ArchiveTeam / grab-site

The archivist's web crawler: WARC output, dashboard for all crawls, dynamic ignore patterns
Other
1.32k stars 130 forks source link

Tumblr redirect #94

Closed RomeSilvanus closed 7 years ago

RomeSilvanus commented 7 years ago

Not sure if this is the right place. But I was trying to archive Tumblr blog, but ran into the issue that grab-site doesn't follow this specific type of link:

http://t.umblr.com/redirect?z=http%3A%2F%2Fi.imgur.com

In the case of this Tumblr it happens when an image post links to an external image hosted on Imgur.

Is there any way to make grab-site follow this link and archive the Imgur page/image? I was unable to find any way to do it. Putting http://t.umblr.com as URL argument doesn't seem to help.

ivan commented 7 years ago

If you're using the default offsite links grabbing (i.e. without --no-offsite-links), grab-site/wpull should be able to follow t.umblr redirects.

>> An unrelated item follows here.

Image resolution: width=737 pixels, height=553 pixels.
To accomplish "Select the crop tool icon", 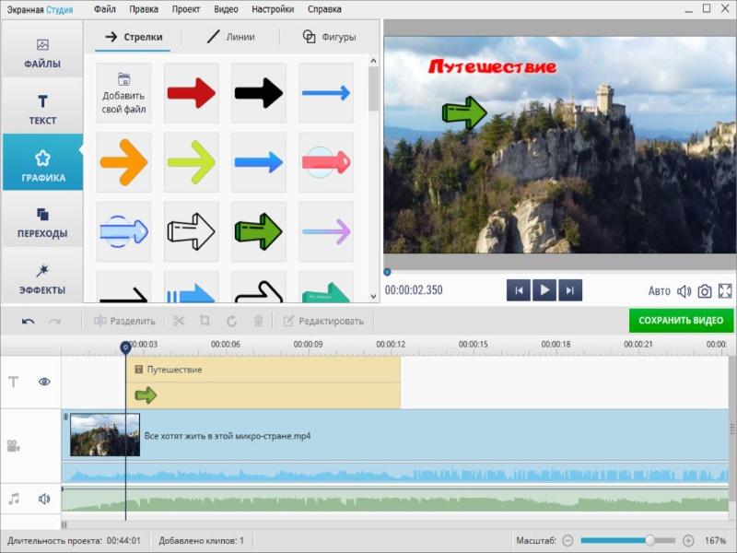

I tested this by copying the "clickhole.com parody article" link from http://unwrapping.tumblr.com/post/128241551157/redirect-url-link-posts and running grab-site on it.

If the grab-site dashboard doesn't look like it's following the redirect, it's probably because the redirected-to page was already grabbed, or because it's queued and will be grabbed later. t.umblr doesn't serve a true redirect but rather a page like this:

<noscript>
<meta name="referrer" content="origin">
<meta http-equiv="refresh" content="0;URL=http://www.clickhole.com/article/anthropologists-are-verge-figuring-out-how-youre-s-1299">
</noscript>
<meta name="referrer" content="origin">
<title>http://www.clickhole.com/article/anthropologists-are-verge-figuring-out-how-youre-s-1299</title>
<script>window.opener = null; location.replace("http:\/\/www.clickhole.com\/article\/anthropologists-are-verge-figuring-out-how-youre-s-1299")</script>

so it goes through the normal link extraction and fetching instead of immediately following the redirect.

On large, long-lived crawls, if you see 400 Bad Request on the t.umblr page and the redirected-to page never being grabbed, it might be because the &t= signature that tumblr adds expires before grab-site fetches the t.umblr page. But I have no idea how long those signatures last. It does look like they are enforced, though.

ivan commented 7 years ago

If the redirect-to page is really never grabbed, please reopen with repro steps.